[Saved data entries]
+++

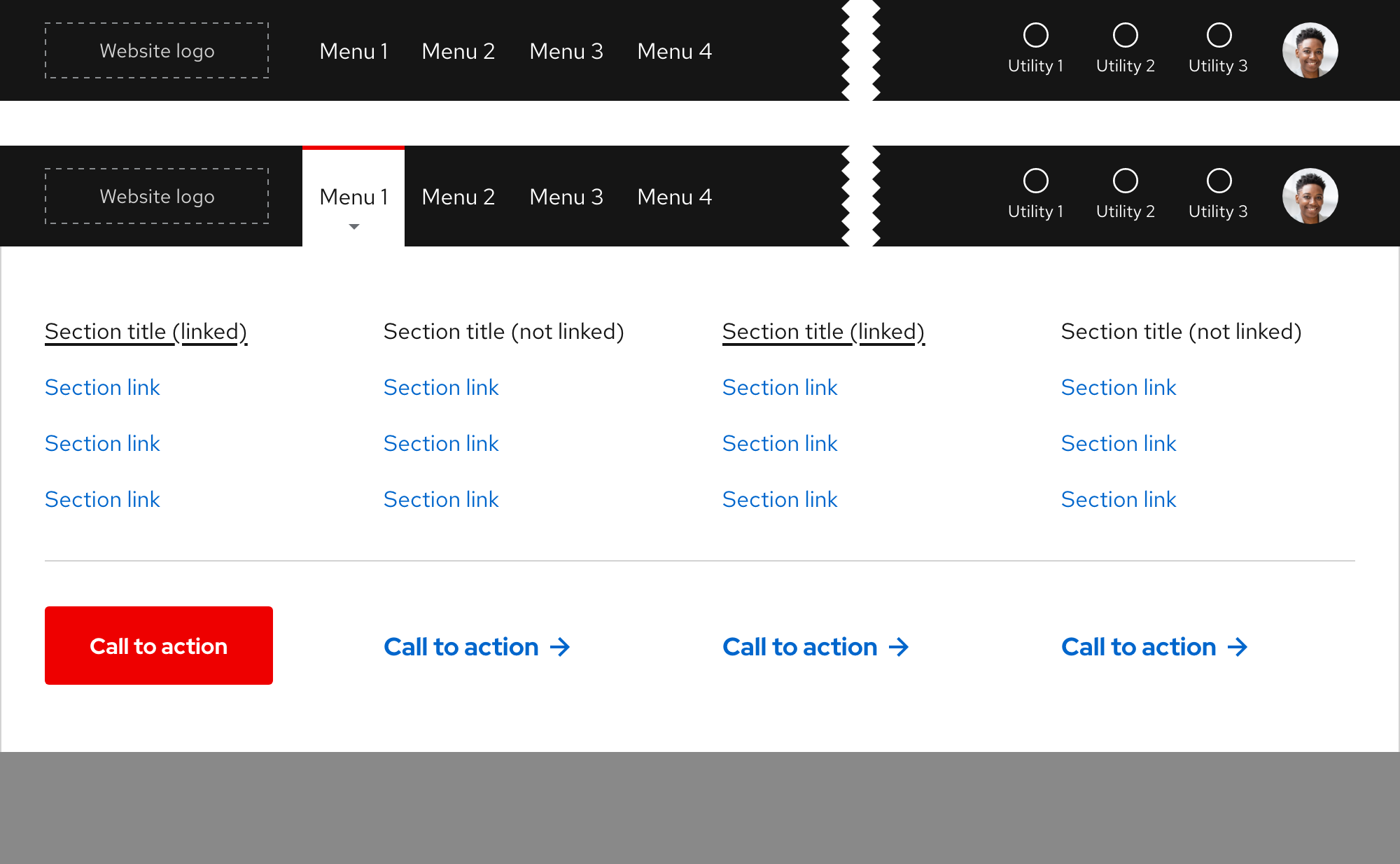Image resolution: width=1400 pixels, height=864 pixels.
Task: Open the first 'Section title (linked)' heading
Action: [x=146, y=331]
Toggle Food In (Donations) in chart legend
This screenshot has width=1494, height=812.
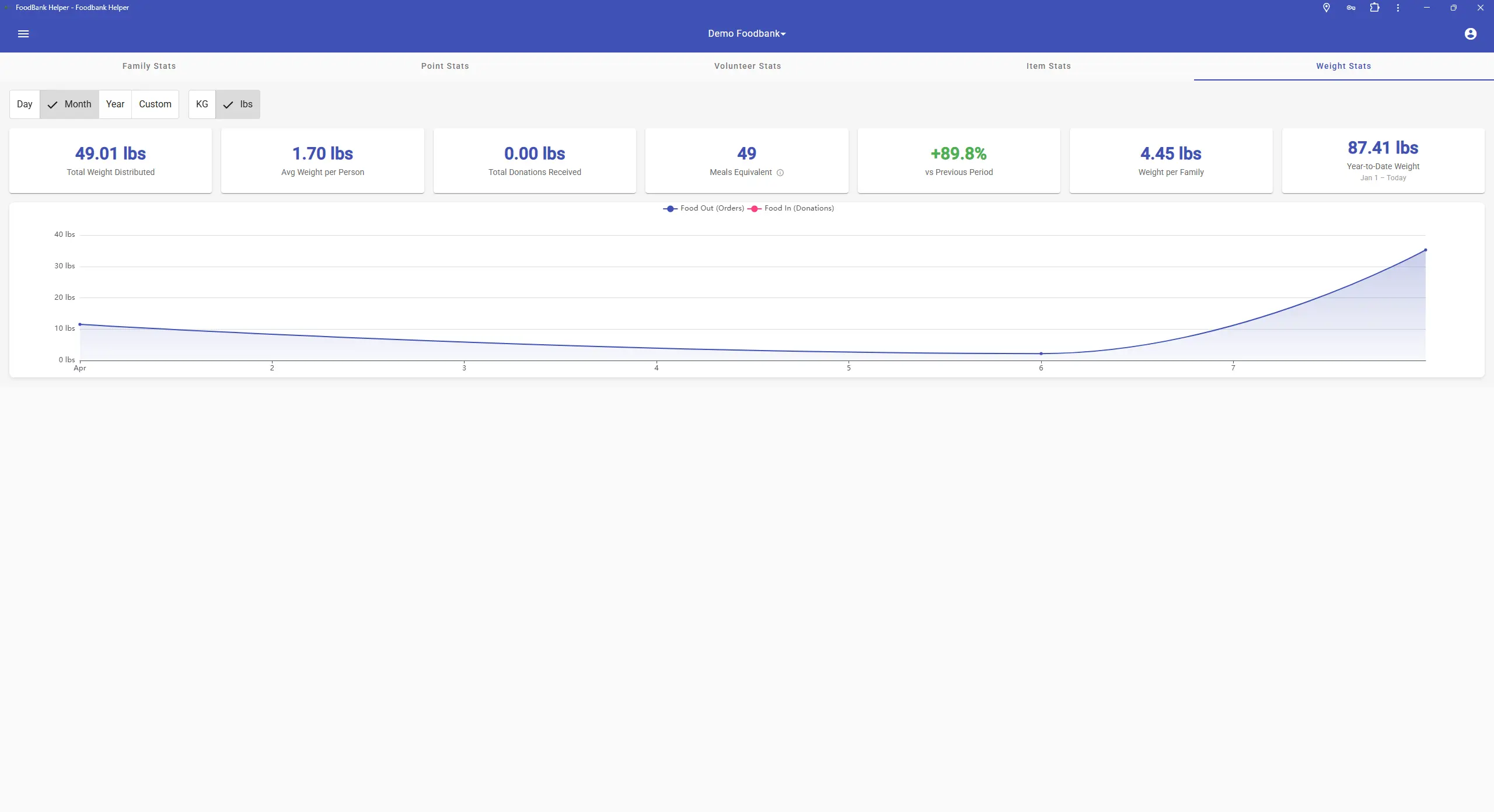point(798,208)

+++

▶ [Task statement]
Each line from the one containing "Toggle Food In (Donations) in chart legend" to the final line of the data must be printed exactly, both included, with nothing else and no pictures.

▶ [Answer for this exercise]
Toggle Food In (Donations) in chart legend
This screenshot has width=1494, height=812.
point(798,208)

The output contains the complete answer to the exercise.